Extract
Yong Xu, an associate professor of electrical and computer engineering in the College of Engineering at Wayne State University (Detroit), has developed a silicon-on-insulator (SOI)–complementary-metal-oxide-semiconductor (CMOS) process for fabricating flexible electronics. As reported in Applied Physics Letters, the technology could eventually find its way into a range of wearable health monitoring devices and medical implants. The technology, Xu says, could perhaps be used to manufacture retinal prostheses, balloon catheters, and stents.

Several approaches to making flexible sensors and electronics cannot take full advantage of mainstream CMOS processes, according to Xu. In contrast, the new method fabricates high-performance, high-density CMOS circuits on SOI wafers and then uses two layers of the polymer Parylene C to bond the circuits to flexible substrates. The lamination of the electronics between the parylene layers protects the circuits from environmental moisture. A biocompatible material, Parylene C creates a flexible skin and has already has been used in medical device applications.

Xu’s process allows more high-performance electronic devices to be attached to the flexible surface by eliminating the transfer-printing step, in which electronics are removed from a harder surface and integrated into a softer one. His process also enables various sensors and microfluidic devices to be integrated into the flexible substrate.

“The ultimate goal is to develop flexible and stretchable systems integrated with electronics, sensors, microfluidics, and power sources, which will have a profound impact on personalized medicine, telemedicine, and healthcare delivery,” Xu comments.

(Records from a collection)
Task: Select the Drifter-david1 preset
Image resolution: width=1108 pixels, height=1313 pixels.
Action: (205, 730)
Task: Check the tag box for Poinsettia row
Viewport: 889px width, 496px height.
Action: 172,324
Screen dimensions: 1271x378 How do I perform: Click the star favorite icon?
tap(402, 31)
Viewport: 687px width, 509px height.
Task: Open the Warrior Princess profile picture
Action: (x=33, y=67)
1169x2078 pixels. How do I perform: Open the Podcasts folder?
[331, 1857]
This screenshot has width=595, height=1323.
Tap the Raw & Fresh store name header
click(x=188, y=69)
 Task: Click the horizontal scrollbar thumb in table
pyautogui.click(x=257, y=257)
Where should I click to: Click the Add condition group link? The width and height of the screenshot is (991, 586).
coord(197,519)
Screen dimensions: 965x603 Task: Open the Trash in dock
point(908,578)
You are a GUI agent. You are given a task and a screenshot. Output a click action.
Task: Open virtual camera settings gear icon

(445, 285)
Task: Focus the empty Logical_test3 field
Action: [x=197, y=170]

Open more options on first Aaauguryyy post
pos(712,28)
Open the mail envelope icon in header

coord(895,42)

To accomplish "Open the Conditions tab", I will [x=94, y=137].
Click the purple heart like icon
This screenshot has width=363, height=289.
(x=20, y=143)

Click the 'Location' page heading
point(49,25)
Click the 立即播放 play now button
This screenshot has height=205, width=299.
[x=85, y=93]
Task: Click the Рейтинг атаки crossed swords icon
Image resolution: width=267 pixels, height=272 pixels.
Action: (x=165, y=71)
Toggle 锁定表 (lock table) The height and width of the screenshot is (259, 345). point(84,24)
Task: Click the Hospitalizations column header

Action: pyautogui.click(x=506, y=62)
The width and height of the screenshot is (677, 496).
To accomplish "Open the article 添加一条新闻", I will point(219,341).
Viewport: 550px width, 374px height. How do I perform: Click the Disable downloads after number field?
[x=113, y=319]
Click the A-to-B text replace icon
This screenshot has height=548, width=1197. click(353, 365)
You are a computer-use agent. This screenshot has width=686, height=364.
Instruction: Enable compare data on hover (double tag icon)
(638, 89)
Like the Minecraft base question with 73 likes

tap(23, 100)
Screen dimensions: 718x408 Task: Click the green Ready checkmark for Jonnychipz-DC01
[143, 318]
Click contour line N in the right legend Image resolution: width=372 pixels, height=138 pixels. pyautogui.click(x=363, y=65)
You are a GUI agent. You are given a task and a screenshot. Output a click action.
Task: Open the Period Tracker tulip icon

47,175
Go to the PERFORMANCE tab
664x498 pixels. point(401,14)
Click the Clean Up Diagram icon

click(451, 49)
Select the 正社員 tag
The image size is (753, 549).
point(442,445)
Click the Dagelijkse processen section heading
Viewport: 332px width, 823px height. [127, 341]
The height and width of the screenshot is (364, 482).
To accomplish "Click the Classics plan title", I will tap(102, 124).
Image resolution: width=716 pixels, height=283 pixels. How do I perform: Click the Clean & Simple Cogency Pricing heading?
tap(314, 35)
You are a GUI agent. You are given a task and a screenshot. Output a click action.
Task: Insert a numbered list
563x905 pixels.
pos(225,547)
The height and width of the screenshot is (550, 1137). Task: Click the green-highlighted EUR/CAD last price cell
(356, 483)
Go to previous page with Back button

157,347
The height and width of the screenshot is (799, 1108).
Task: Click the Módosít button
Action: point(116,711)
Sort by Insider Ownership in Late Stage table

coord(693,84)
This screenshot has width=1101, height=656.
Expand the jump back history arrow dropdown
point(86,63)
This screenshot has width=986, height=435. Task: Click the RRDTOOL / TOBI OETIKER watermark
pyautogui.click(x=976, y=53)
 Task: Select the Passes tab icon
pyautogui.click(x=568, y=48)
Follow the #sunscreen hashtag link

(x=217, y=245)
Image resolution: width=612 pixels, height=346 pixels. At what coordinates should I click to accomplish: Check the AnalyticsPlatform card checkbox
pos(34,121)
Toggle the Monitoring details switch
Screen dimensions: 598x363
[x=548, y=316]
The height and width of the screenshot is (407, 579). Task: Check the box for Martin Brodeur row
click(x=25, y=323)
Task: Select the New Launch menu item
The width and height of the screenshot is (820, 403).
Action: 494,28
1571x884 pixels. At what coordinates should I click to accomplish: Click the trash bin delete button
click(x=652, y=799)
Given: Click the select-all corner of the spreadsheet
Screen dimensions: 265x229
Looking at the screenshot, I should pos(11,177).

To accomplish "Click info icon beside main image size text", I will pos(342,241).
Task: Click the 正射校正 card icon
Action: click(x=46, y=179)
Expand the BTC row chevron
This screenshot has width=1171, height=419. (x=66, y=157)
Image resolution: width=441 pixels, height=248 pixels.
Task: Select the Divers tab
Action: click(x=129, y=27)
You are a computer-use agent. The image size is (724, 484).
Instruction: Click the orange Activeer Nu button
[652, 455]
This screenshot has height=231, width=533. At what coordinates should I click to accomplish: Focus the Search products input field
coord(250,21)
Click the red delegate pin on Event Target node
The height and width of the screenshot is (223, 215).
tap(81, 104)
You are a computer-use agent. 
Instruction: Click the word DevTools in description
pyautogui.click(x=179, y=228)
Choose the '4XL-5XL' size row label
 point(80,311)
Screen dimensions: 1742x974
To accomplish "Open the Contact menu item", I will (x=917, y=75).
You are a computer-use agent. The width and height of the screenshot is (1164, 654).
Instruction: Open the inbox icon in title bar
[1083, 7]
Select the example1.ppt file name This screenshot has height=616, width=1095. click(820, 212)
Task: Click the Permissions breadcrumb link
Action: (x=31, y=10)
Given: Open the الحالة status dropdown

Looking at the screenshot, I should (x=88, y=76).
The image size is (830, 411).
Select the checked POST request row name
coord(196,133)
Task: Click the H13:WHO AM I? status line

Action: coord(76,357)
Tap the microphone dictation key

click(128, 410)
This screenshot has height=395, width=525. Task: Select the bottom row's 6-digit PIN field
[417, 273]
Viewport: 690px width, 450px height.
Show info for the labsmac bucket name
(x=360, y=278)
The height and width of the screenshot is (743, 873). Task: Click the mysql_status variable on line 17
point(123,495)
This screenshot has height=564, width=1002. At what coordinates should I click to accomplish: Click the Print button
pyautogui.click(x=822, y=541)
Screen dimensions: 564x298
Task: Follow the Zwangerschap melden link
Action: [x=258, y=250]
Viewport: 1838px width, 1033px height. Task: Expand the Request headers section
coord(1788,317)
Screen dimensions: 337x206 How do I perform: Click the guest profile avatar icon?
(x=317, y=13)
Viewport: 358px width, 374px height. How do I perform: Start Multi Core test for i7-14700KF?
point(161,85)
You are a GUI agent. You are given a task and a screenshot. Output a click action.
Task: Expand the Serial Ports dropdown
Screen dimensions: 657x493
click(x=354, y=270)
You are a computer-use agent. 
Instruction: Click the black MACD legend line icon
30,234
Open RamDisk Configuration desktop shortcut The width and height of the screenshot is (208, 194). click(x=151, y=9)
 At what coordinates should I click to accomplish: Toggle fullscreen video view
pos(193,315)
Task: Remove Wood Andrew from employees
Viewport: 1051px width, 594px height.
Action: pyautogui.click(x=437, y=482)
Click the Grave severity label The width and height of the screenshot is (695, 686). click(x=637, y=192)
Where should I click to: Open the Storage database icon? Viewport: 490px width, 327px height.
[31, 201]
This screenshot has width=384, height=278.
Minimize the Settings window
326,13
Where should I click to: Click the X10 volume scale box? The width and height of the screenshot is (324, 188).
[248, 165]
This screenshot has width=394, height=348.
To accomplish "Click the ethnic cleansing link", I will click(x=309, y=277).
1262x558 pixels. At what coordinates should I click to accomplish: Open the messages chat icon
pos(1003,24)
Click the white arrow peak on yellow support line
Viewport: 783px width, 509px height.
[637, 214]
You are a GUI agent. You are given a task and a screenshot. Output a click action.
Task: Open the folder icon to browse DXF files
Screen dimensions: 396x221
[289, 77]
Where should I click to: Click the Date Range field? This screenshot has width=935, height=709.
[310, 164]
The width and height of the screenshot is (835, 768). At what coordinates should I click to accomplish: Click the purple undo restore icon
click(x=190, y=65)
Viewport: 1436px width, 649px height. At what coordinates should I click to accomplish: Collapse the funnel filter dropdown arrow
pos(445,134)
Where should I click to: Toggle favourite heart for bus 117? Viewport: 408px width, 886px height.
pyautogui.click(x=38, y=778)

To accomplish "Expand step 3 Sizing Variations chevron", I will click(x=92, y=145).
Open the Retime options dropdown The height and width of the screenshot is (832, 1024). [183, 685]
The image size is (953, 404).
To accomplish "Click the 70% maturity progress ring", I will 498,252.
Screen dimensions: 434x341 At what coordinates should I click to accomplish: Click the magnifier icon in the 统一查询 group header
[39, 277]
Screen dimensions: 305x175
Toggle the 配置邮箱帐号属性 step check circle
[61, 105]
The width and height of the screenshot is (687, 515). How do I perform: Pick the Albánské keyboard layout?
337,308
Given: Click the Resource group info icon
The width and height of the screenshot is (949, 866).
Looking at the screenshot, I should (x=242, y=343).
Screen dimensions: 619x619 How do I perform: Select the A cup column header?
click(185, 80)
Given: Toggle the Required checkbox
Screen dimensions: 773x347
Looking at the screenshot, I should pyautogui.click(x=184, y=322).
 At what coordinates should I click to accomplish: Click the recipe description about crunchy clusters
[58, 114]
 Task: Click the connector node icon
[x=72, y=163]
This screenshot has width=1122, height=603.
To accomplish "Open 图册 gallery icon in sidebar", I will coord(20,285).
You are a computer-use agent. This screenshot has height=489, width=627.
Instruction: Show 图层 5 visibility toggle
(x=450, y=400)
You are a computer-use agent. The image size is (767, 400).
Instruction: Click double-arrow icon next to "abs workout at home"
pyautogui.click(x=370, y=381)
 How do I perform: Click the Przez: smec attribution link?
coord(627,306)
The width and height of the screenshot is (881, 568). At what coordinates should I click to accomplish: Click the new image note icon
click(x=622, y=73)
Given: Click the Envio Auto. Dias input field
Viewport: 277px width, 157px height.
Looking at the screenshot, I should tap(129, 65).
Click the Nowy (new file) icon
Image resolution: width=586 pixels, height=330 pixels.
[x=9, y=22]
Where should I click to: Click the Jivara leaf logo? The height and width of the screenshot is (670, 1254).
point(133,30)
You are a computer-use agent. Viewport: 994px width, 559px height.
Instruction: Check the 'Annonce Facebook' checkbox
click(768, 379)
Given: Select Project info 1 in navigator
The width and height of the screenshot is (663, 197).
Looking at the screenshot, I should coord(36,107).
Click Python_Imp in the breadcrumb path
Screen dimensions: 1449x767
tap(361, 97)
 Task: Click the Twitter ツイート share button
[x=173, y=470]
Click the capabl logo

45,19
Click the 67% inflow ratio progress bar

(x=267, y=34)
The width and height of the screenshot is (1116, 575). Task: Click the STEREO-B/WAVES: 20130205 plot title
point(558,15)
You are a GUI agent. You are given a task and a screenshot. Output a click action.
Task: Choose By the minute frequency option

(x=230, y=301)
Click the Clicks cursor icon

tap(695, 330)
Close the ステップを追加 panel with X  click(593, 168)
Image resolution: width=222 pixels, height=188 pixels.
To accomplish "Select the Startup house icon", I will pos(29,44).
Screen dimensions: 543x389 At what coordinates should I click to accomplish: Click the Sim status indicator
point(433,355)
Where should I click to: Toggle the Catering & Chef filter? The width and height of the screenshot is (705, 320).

What you are asked to do
Reproduce word for word the part of the flexible electronics article above that runs from "Yong Xu, an" up to and including "catheters, and stents.".

Solution
Yong Xu, an associate professor of electrical and computer engineering in the College of Engineering at Wayne State University (Detroit), has developed a silicon-on-insulator (SOI)–complementary-metal-oxide-semiconductor (CMOS) process for fabricating flexible electronics. As reported in Applied Physics Letters, the technology could eventually find its way into a range of wearable health monitoring devices and medical implants. The technology, Xu says, could perhaps be used to manufacture retinal prostheses, balloon catheters, and stents.